WORK TASK » Find every line in the entries that holds the string "screenshot" and report it.

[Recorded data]
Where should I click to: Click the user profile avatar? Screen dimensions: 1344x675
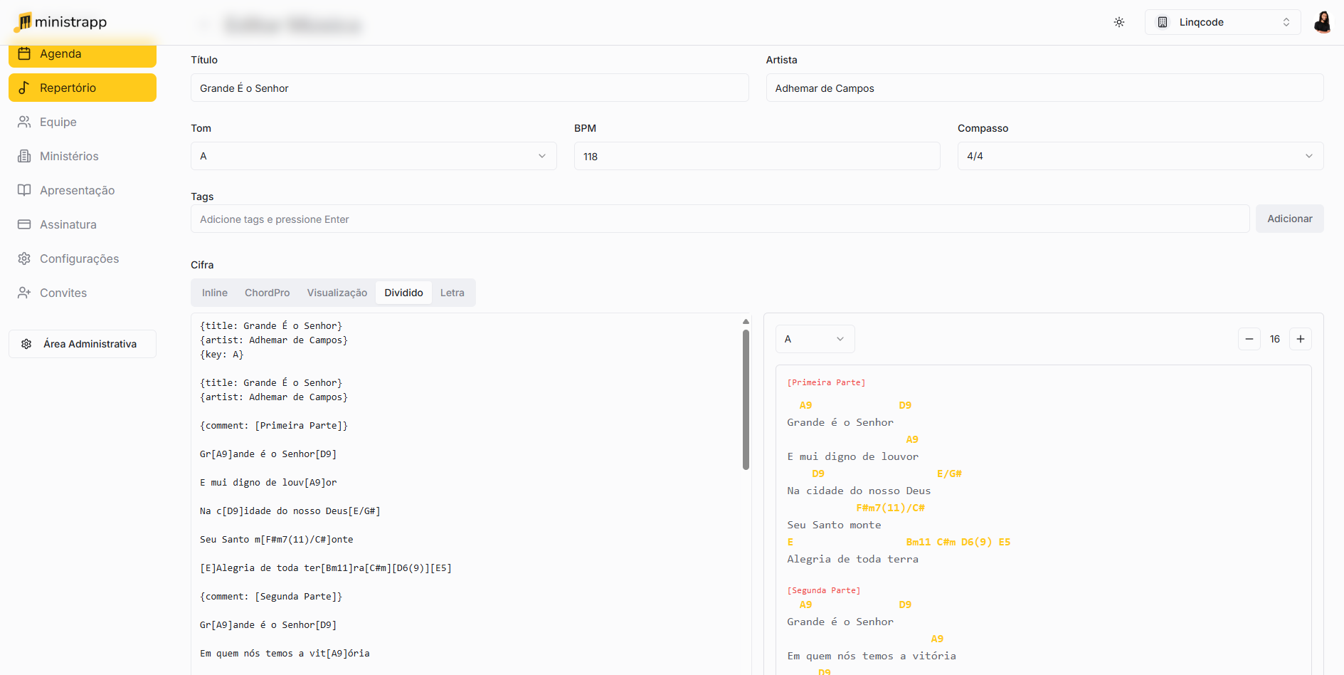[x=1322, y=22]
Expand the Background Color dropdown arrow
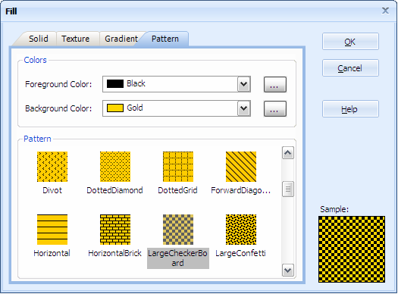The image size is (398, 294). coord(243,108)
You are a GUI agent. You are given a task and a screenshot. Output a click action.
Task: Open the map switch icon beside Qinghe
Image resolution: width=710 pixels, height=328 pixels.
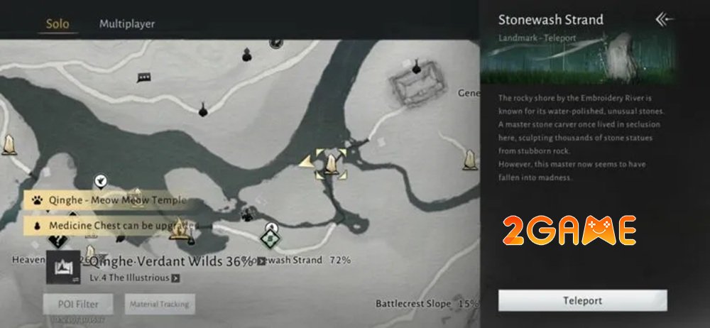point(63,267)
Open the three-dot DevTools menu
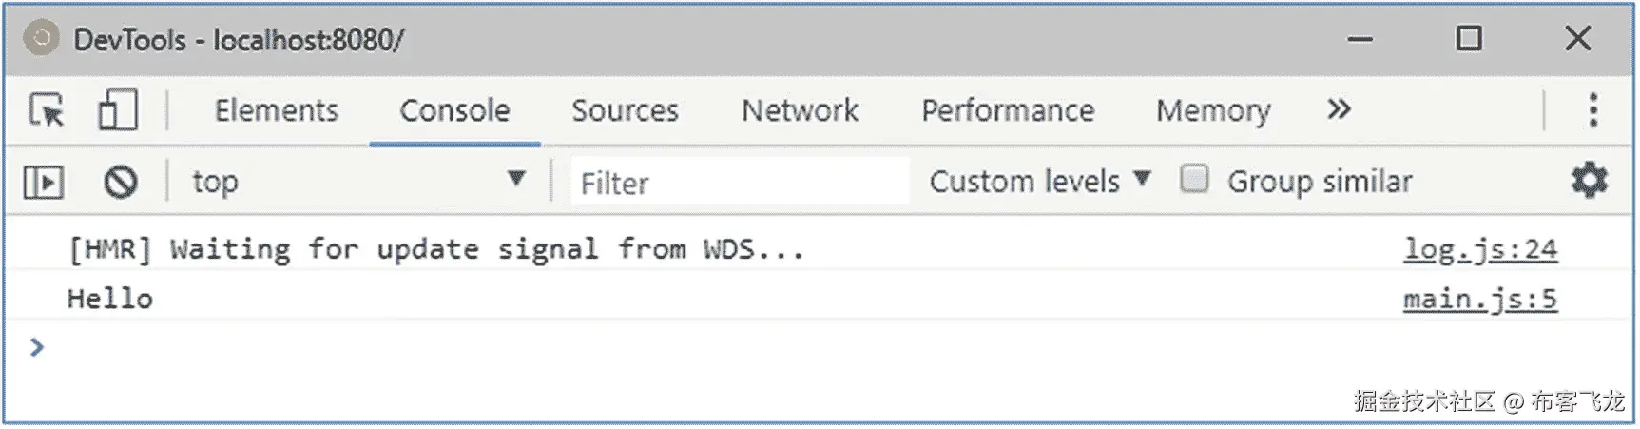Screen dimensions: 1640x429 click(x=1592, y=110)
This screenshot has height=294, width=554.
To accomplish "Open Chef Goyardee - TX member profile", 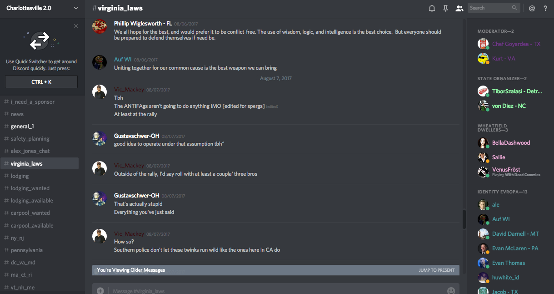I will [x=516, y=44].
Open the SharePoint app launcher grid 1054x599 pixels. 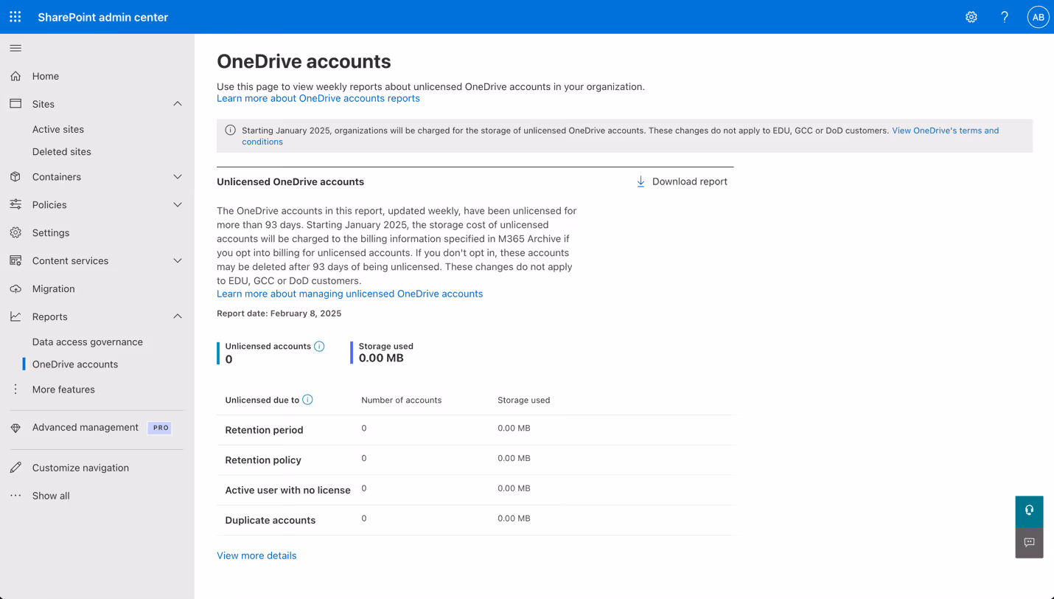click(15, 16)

FINISHED TASK »
You are a GUI agent. You are given a task and a screenshot. Output a click action.
This screenshot has height=294, width=554.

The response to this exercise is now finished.